Extracted items
— BEGIN —
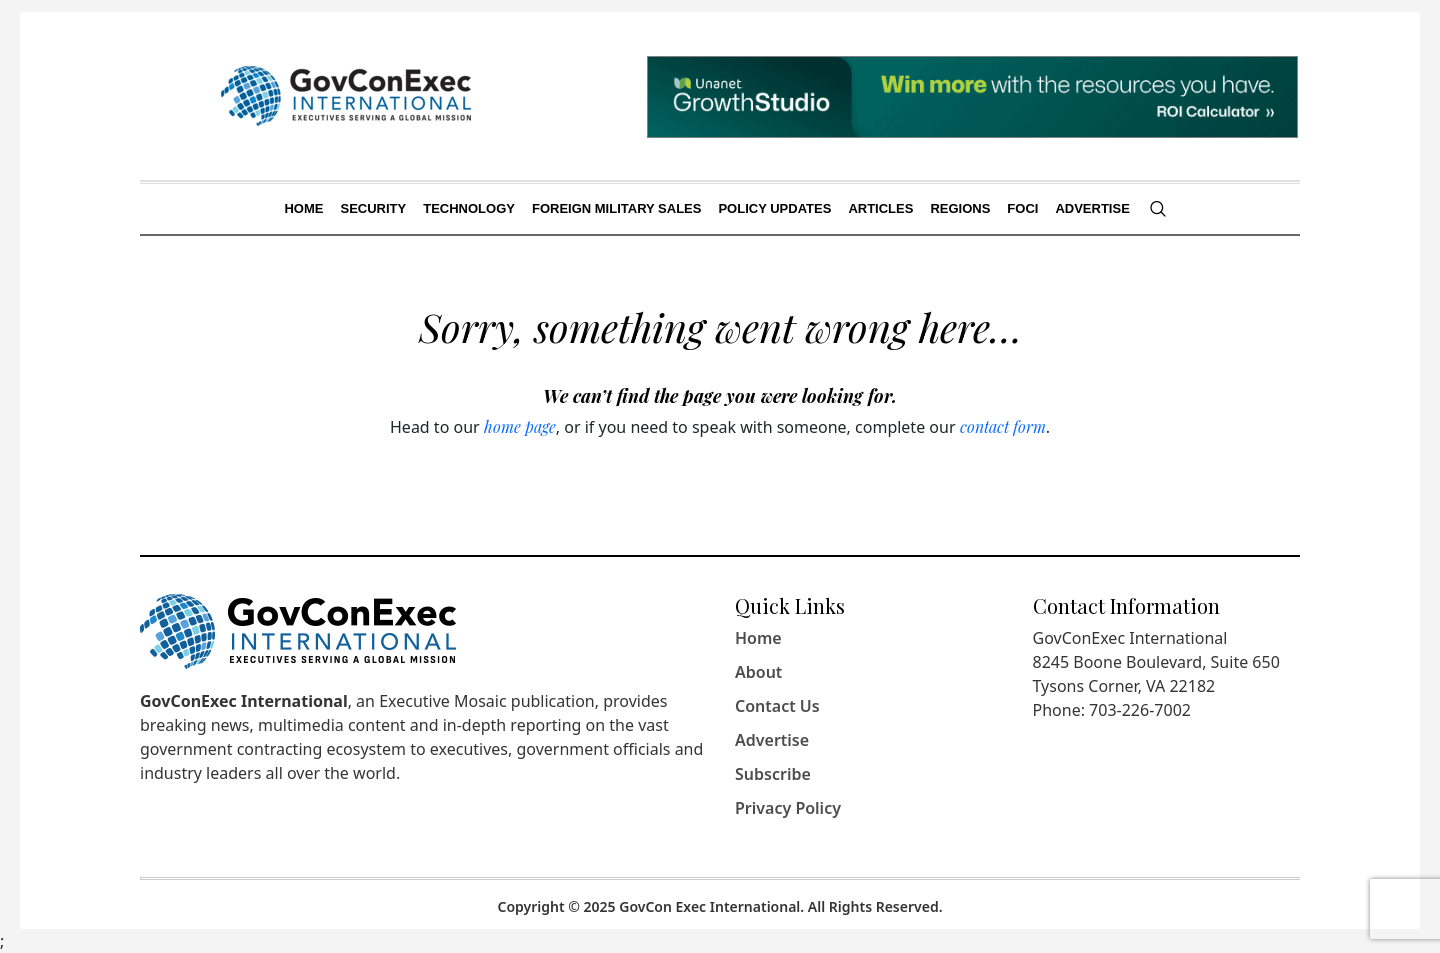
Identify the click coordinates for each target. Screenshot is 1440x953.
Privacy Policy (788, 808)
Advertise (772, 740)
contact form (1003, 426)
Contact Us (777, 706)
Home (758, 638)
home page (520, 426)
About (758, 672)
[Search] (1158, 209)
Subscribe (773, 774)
— END —
• Written problem:
Pull out every line of text from the items above and copy each one unchanged, leaving the pictures out of your answer.

• Completed exercise:
Identify the click coordinates for each target. Screenshot is 1440x953.
Privacy Policy (788, 808)
Advertise (772, 740)
contact form (1003, 426)
Contact Us (777, 706)
Home (758, 638)
home page (520, 426)
About (758, 672)
[Search] (1158, 209)
Subscribe (773, 774)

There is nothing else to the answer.